Collected data entries
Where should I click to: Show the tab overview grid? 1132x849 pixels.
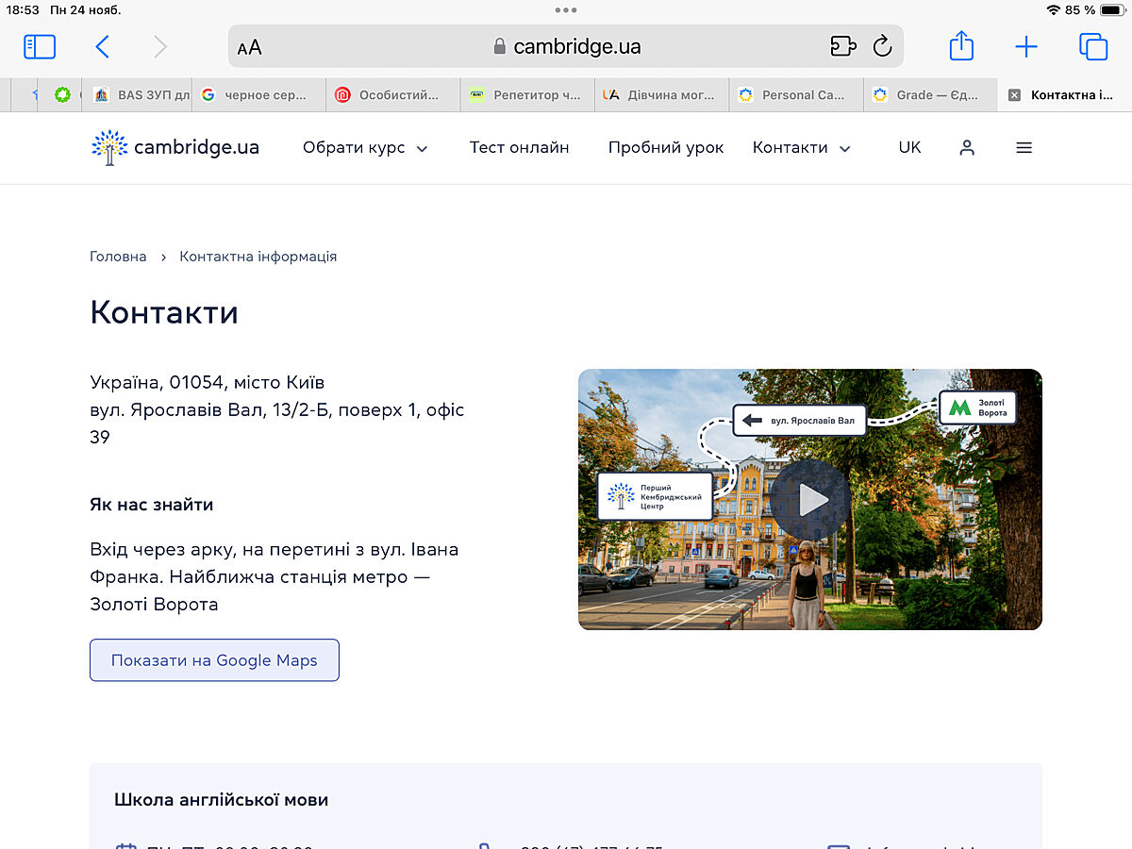[x=1092, y=46]
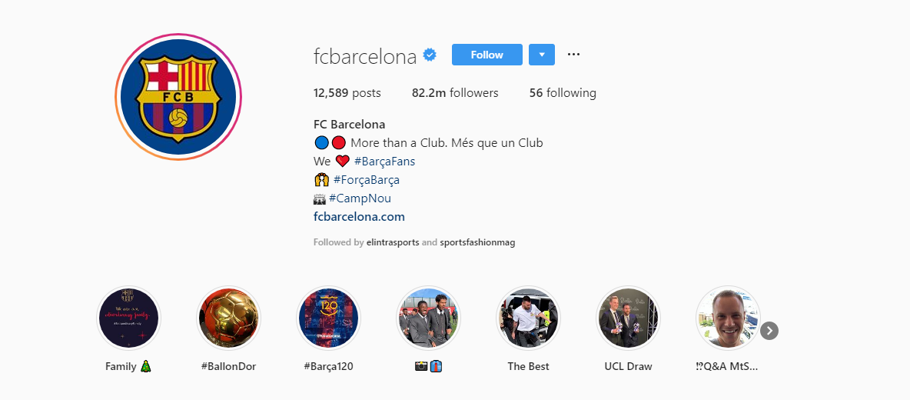The width and height of the screenshot is (910, 400).
Task: View the 56 following list
Action: [563, 93]
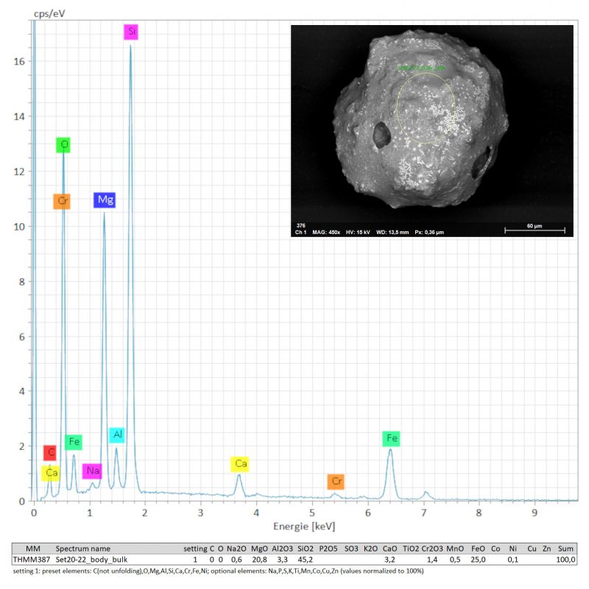Screen dimensions: 589x589
Task: Click the orange Cr label beside the O peak
Action: pos(62,201)
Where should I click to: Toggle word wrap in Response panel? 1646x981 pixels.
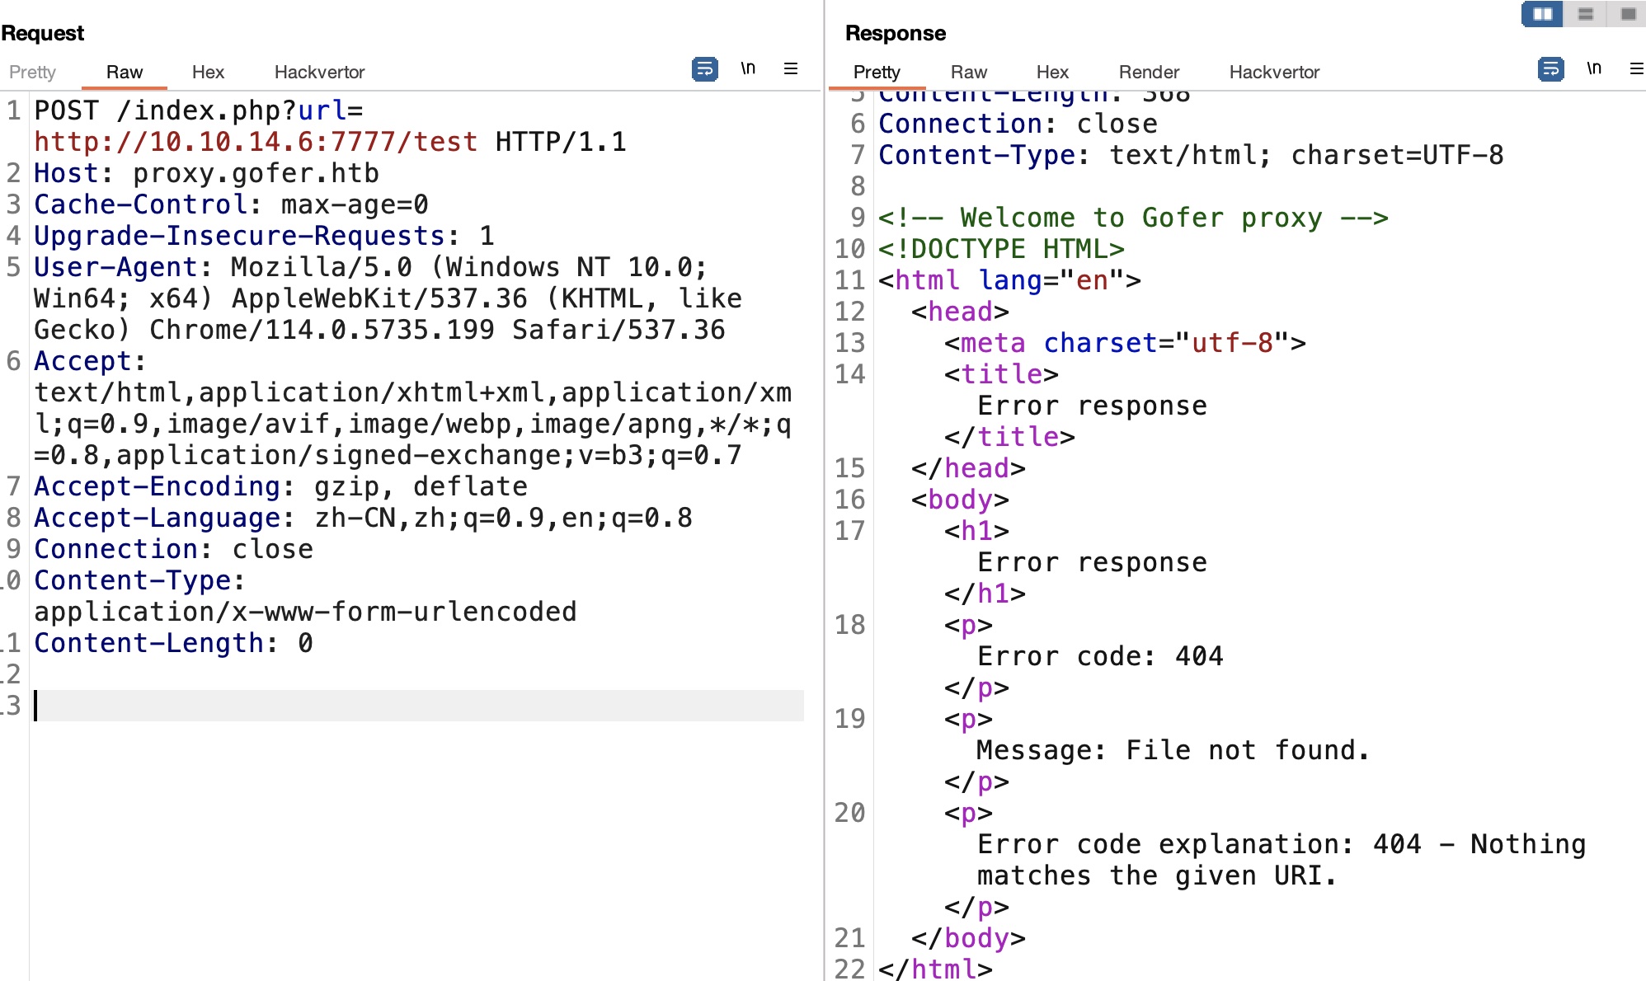(x=1550, y=69)
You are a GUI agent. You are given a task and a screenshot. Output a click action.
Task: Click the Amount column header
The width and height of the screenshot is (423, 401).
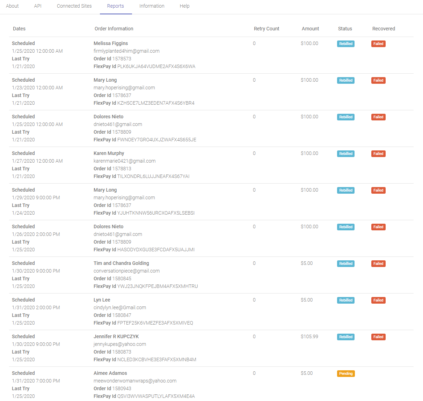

- **Requirement**
Put every line of the data above into a Markdown table with the columns "Row" and "Line," numbering the rows and skipping blank lines. Leave the pictures out of the table.

- **Output below**
| Row | Line |
|---|---|
| 1 | Where should I click to: Show the tab overview grid? 1132x849 pixels. |
| 2 | [x=1092, y=46] |
| 3 | The width and height of the screenshot is (910, 400). |
| 4 | Task: View the 56 following list |
| 5 | Action: [563, 93] |
| 6 | Screen dimensions: 589x589 |
| 7 | Task: Click the orange Cr label beside the O peak |
| 8 | Action: pos(62,201) |
| 9 | Where should I click to: Toggle word wrap in Response panel? 1646x981 pixels. |
| 10 | (x=1550, y=69) |
| 11 | You are a GUI agent. You are given a task and a screenshot. Output a click action. |
| 12 | Task: Click the Amount column header |
| 13 | The width and height of the screenshot is (423, 401). |